Australian lenders seem to have learned their lesson from the GFC; the days of 0% or even 5% home loans are all but over. Lenders are now demanding a minimum deposit of 10% and in most cases 20%.
This is not easy to save when you factor in rising rents, petrol and energy prices and grocery costs – not to mention artificial house price growth spawned by the Government handouts.
According to the ABS Established House Price Index, property prices have grown an average of 18.4% across major capital cities and 21.4% and 24.3% in Sydney and Melbourne respectively for the 12 months to June 2010.
So while a $400,000 loan purchased in June 2009 might have required a 20% deposit of $80,000, a home buyer considering buying the same property today would require a loan closer to $473,600 and a $94,720 deposit – an increase of just over 15% (or just under $15,000).
In light of all this, have renters missed the boat? The Government’s property stimulus is on the way out and interest rates are on the rise.

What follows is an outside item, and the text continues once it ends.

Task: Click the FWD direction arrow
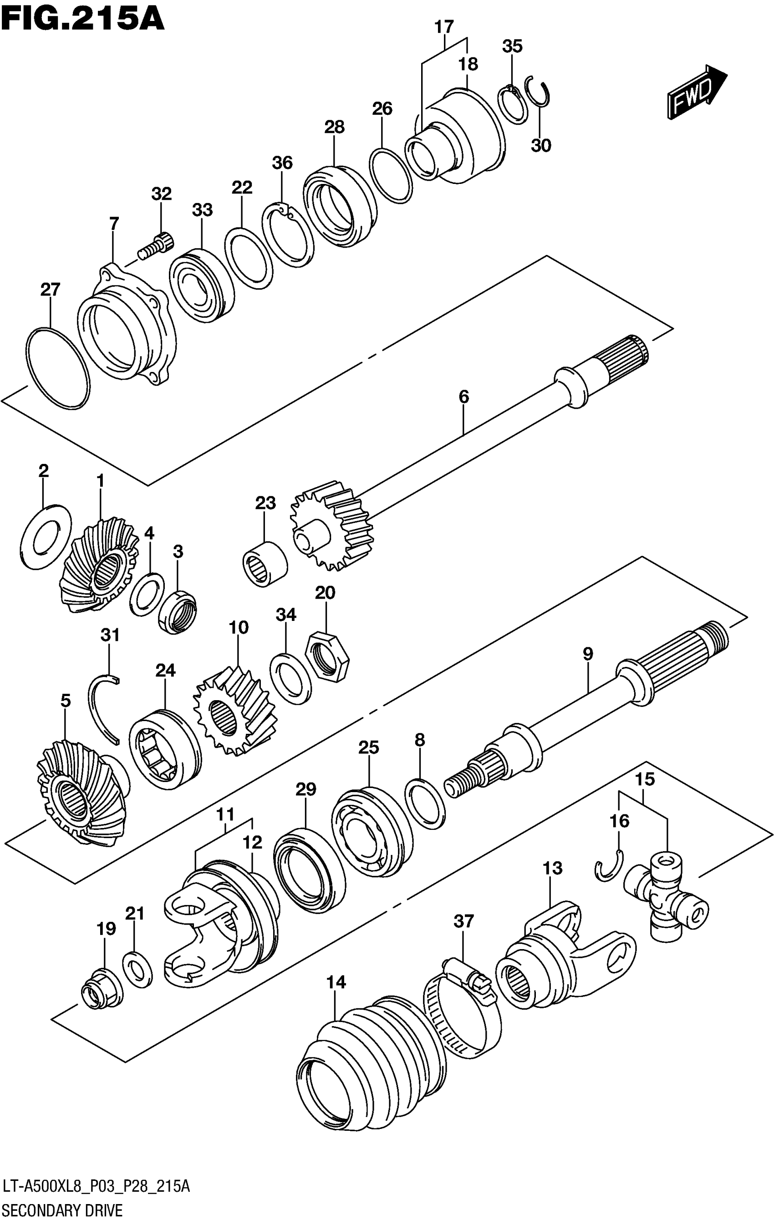[696, 92]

We are forever being told that there is a housing shortage and exploding demand. The number of investors significantly outweighs the number of home buyers and it has never been easier for international investors to access the Australian market.
How then can property prices retract?
The current cash rate is 4.5%. That’s 1.5% higher than the April 2009 low and still stimulatory, yet recent research by CoreData suggests mortgage stress is beginning to appear.
If home owners – and in particular younger first time home owners – are beginning to feel the pinch of rising monthly repayments on their lifestyle, as the research suggests, what will happen should rates continue to rise?
How many more interest rate rises can the market sustain?
Only time will tell whether demand will continue to buoy prices, even if stressed mortgage owners are forced into fire sales, or whether renters will realise their Aussie Dream a little sooner than they expected.